Lindholm was the youngest player on Brynas in the Swedish Hockey League last season, but had 11 goals and 19 assists in 48 games. A skilled two-way center, Lindholm was No. 3 in NHL Central Scouting's final ranking of European skaters for this year's draft.
The forward also played for Sweden at the 2013 IIHF World Junior Championship in Ufa, Russia, where his two goals and two assists helped the team claim the silver medal.
"The advantage he has is that he's already played with men," Rutherford said. "His development is way ahead from a skills point of view and from a physical point of view. But the biggest thing that I see is he plays the game at a high tempo, and to come in to the National Hockey League and play at the pace that these guys play at, that's very important. It makes it much easier, certainly the way he skates."
In addition to a developed skill set and dangerous scoring ability, Lindholm brings versatility to the ice.
"He can play all three forward positions," Rutherford said. "His preference is to play center, and we have open spots at both positions and so [coach Kirk Muller] will figure that out. But based on what Kirk's been talking about as trying to balance out our forward lines ??? you could see him start a camp and start a season possibly him and [Jeff] Skinner playing together."
His deal inked, Lindholm said he's eager to earn a spot on the Hurricanes' roster.

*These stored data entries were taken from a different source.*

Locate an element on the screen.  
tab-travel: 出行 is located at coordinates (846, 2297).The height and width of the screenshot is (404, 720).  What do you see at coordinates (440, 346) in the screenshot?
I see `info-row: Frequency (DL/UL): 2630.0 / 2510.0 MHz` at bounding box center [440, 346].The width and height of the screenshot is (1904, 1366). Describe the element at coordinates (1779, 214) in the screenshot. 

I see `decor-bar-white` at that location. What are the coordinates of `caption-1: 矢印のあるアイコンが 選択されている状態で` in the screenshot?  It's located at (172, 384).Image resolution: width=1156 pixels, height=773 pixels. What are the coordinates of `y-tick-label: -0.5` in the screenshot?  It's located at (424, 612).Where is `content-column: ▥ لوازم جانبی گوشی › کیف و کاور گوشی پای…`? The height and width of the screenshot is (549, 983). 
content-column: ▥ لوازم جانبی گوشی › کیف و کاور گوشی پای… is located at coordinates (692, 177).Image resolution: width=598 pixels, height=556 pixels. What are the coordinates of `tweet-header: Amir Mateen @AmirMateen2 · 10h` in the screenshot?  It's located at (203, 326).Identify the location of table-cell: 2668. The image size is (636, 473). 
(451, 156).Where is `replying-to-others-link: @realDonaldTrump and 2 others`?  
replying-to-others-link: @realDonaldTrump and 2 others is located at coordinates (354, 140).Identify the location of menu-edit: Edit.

"It's fun to sign my first contract," he said. "It's a dream come true. But this is when the tough things start. You need to prove that you deserve the contract, and so on. But it's fun."
"He doesn't have to light it up from Day 1," Rutherford said. "We all know that with a healthy team we have a good team going into camp, and he can just be part of that and go along at his own pace. But based on the experience he has, I don't think it's going to take him very long to fit into our team."